- _Aufgabe und Vorgaben_:
Beantworte mithilfe des Textauszugs zum Petrodollar-Recycling diese Fragen:
1. Welche Regierung arbeitete den „einmaligen Friss-oder-Stirb-Plan“ aus?
2. Was beschafft Saudi-Arabien im Gegenzug in den USA?
3. Unter welchem Namen wurde das Konzept später bekannt?

___ Textauszug ___

Friss-oder-Stirb: Euer Geld auf unseren Banken
Auf dieser Grundlage hatte die Nixon-Regierung einen „einmaligen Friss-oder-Stirb-Plan“ ausgearbeitet, der jeden einzelnen Aspekt der saudisch-amerikanischen Beziehungen in den kommenden Jahrzehnten beeinflussen sollte:
Das Konzept bestand einfach darin, dass die USA weiterhin Öl von der verstaatlichten Saudi-Aramco kaufen. Im Gegenzug beschafft Saudi-Arabien Rüstungsgüter und Ausrüstung in den USA. Außerdem müssen die Saudis die Milliarden ihrer Öleinnahmen in US-Staatsanleihen investieren, um so Amerikas Ausgaben zu finanzieren. Bekannt wurde dieses Konzept später als Petrodollar-Recycling.

___ Rohdaten ___

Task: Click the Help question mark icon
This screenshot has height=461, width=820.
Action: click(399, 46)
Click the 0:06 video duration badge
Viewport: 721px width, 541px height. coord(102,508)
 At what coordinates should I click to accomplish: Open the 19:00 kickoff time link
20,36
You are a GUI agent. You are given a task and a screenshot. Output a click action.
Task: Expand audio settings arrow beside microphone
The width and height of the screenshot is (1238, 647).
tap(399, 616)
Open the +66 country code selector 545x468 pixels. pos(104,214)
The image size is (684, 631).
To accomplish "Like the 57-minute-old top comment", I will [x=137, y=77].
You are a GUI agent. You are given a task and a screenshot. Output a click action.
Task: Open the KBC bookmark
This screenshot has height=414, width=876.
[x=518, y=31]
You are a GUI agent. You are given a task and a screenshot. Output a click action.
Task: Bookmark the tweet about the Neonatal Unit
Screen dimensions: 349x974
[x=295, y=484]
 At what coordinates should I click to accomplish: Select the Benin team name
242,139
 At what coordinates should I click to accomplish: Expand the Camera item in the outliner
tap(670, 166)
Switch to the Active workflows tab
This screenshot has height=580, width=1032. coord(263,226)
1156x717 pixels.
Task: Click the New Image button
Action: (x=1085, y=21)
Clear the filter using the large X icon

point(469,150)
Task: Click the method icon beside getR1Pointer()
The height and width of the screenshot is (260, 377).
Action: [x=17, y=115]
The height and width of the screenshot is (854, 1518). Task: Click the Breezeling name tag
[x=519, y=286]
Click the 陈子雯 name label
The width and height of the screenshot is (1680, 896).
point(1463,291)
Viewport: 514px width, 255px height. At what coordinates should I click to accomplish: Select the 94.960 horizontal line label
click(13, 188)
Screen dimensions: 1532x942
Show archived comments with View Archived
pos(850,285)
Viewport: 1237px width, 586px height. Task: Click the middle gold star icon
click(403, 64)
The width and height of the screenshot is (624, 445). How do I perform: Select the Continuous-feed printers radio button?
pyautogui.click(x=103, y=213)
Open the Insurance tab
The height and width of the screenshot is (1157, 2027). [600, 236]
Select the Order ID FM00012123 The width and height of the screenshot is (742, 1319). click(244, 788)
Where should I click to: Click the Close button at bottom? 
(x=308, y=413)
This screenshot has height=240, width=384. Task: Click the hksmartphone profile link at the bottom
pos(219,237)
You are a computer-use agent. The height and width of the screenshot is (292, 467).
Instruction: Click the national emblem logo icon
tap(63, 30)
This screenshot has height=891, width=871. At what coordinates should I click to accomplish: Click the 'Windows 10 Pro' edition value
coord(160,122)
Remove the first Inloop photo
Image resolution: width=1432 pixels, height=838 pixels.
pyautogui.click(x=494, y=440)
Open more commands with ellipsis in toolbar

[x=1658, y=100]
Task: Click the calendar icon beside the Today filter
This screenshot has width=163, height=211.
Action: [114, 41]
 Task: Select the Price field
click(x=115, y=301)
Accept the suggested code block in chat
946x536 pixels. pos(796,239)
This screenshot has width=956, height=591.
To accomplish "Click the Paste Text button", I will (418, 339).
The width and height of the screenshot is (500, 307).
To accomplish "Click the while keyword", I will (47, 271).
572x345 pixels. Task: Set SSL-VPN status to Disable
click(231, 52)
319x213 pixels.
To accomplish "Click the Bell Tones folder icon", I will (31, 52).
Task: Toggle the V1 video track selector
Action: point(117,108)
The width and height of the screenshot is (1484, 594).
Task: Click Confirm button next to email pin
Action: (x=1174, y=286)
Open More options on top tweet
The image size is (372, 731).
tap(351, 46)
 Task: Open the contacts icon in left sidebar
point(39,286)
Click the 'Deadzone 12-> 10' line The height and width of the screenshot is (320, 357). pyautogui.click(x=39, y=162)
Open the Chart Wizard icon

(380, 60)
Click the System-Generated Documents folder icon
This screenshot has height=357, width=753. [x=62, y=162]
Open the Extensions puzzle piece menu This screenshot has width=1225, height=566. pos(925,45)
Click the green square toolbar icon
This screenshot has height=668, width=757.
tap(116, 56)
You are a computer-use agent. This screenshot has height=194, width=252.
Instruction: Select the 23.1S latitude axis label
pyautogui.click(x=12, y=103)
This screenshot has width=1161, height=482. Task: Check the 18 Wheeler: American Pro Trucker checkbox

___

- _Lösung der Aufgabe_:
1. Die Nixon-Regierung.
2. Rüstungsgüter und Ausrüstung.
3. Petrodollar-Recycling.